He dealt with a witness as though the witness was putty, moulding him into any grotesque form that suited his humour. No evidence could preserve its original shape after Platt had done with it. He had a coaxing manner, so much so that a witness would often be led to say what he never intended, and what afterwards he could not believe he had uttered.

Thesiger, who was his constant opponent, was sometimes irritated with Platt's manner, and on the occasion I am about to mention fairly lost his temper.

It was in an action for nuisance before Tindal, Chief Justice of the
Common Pleas, at Croydon Assizes.

Thesiger was for the plaintiff, who complained of a nuisance caused by the bad smells that emanated from a certain tank on the defendant's premises, and called a very respectable but ignorant labouring man to prove his case.

The witness gave a description of the tank, not picturesque, but doubtless true, and into this tank all kinds of refuse seem to have been thrown, so that the vilest of foul stenches were emitted.
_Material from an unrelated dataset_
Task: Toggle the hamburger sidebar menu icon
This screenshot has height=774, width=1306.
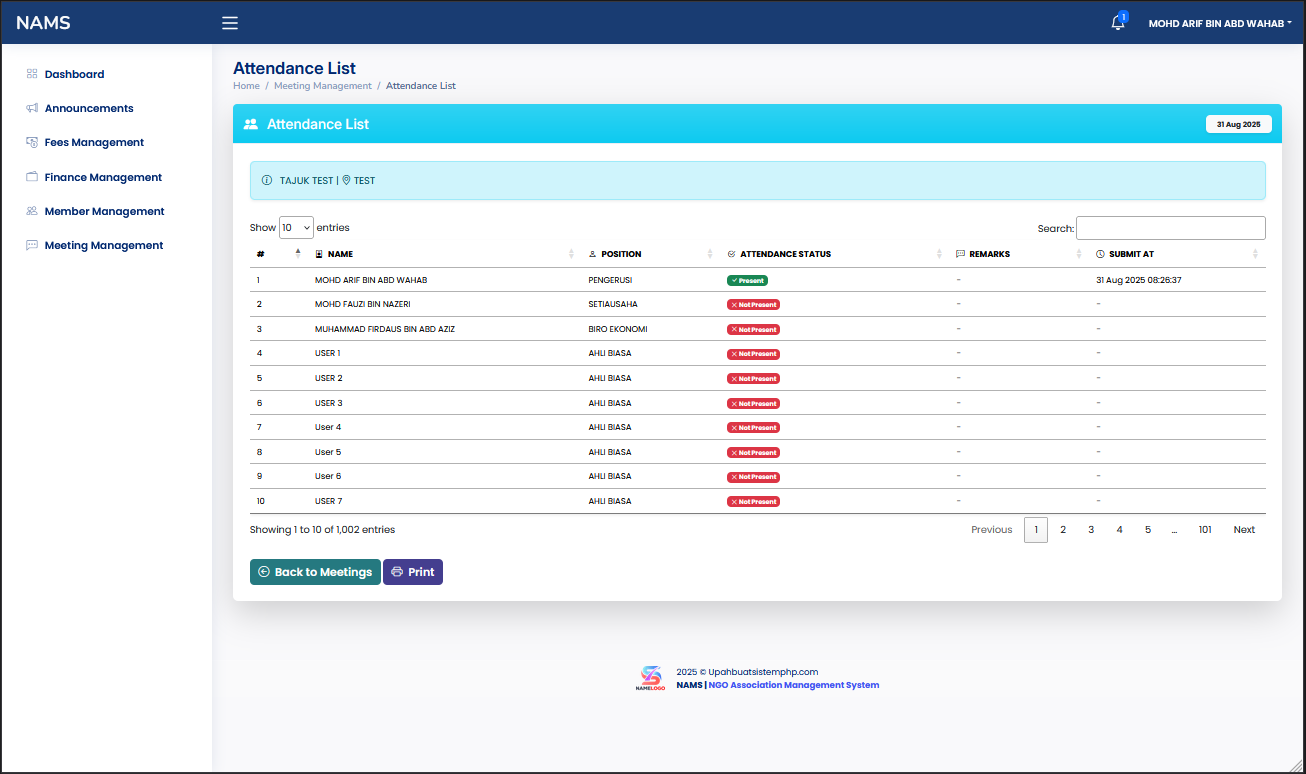Action: [x=230, y=23]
Platt began his cross-examination of poor Hodge by asking him in his most coaxing manner to describe the character and nature of the various stenches. Had Hodge been scientific, or if he had had a little common sense, he would have simply answered "bad character and ill-nature;" but he improved on this simplicity, and said,—

"Some on 'em smells summat like paint."

This was quite sufficient for Platt.

"Come now," said he, "that's a very sensible answer. You are aware, as a man of undoubted intelligence, that there are various colours of paint. Had this smell any particular colour, think you?"

"Wall, I dunnow, sir."

"Don't answer hurriedly; take your time. We only want to get at the truth. Now, what colour do you say this smell belonged to?"

"Wall, I don't raightly know, sir."

"I see. But what do you say to yellow? Had it a yellow smell, think you?"
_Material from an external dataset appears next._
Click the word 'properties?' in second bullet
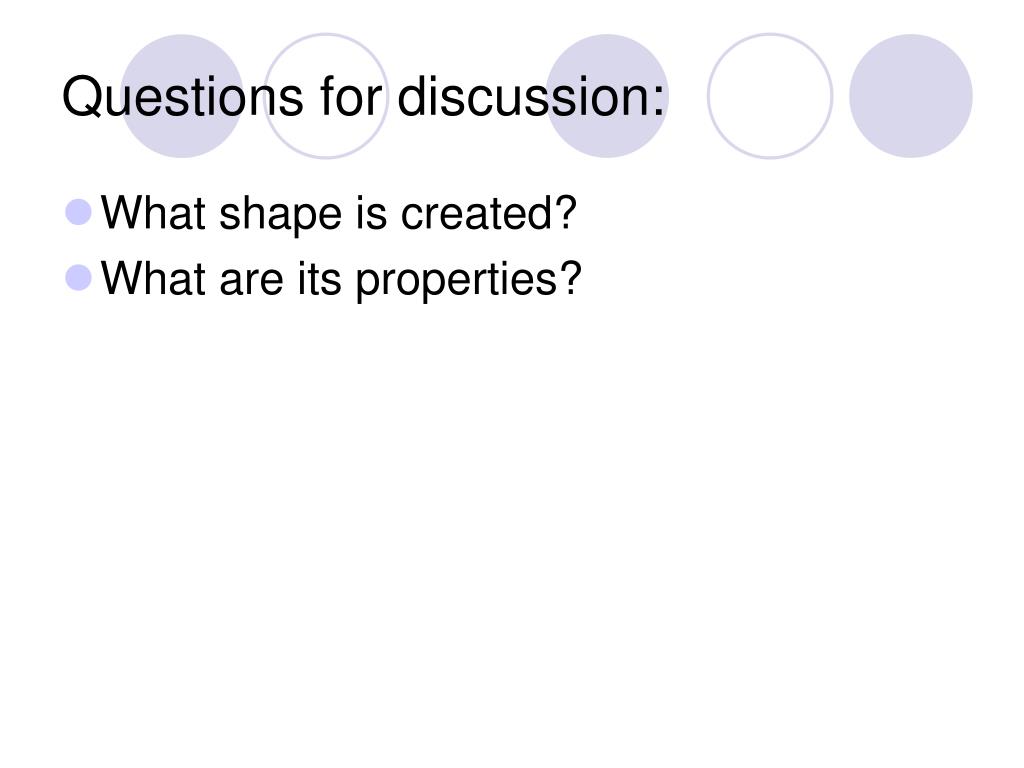The image size is (1024, 768). 468,281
"Wall, sir, I doan't think ur wus yaller, nuther. No, sir, not quite yaller; I think it was moore of a blue like."

"A blue smell. We all know a blue smell when we see it."

Of course, I need not say the laughter was going on in peals, much to Platt's delight. Tindal was simply in an ecstasy, but did all he could to suppress his enjoyment of the scene.

Then Platt resumed,—

"You think it was more of a blue smell like? Now, let me ask you, there are many kinds of blue smells, from the smell of a Blue Peter, which is salt, to that of the sky, which depends upon the weather. Was it dark, or—"

"A kind of sky-blue, sir."

"More like your scarf?"

Up went Hodge's hand to see if he could feel the colour.

"Yes," said he, "that's more like—"

"Zummut like your scarf?"

"Yes, sir."

Then he was asked as to a variety of solids and liquids; and the man shook his head, intimating that he could go a deuce of a way, but that there were bounds even to human knowledge.

Then Platt questioned him on less abstruse topics, and to all of his questions he kept answering,—

"Yes, my lord."

"Were fish remnants," asked Platt, "sometimes thrown into this reservoir of filth, such as old cods' heads with goggle eyes?"

"Yes, my lord."

"Rari nantes in gurgite vasto?"

"Yes, my lord."

Thesiger could stand it no longer. He had been writhing while the court had been roaring with laughter, which all the ushers in the universe could not suppress.

"My lord, my lord, there must be some limit even to cross-examination by my friend. Does your lordship think it is fair to suggest a classical quotation to a respectable but illiterate labourer?"

Tindal, who could not keep his countenance—and no man who witnessed the scene could—said,—

"It all depends, Mr. Thesiger, whether this man understands Latin."
Whereupon Platt immediately turned to the witness and said,—

"Now, my man, attend: Rari nantes in gurgite vasto. You understand that, do you not?"

"Yes, my lord," answered the witness, stroking his chin.

Tindal, trying all he could to suppress his laughter, said:

"Mr. Thesiger, the witness says he understands the quotation, and as you have no evidence to the contrary, I do not see how I can help you." Of course, there was a renewal of the general laughter, but Thesiger, in his reply, turned it on Platt.

This was my first appearance on circuit, and my first lesson from a great advocate in the art of caricature.

* * * * *

No man at the Bar can forget the joy of his first brief—that wonderful oblong packet of white papers, tied with the mysterious pink tape, which his fourth share of the diminutive clerk brings him, marked with the important "I gua."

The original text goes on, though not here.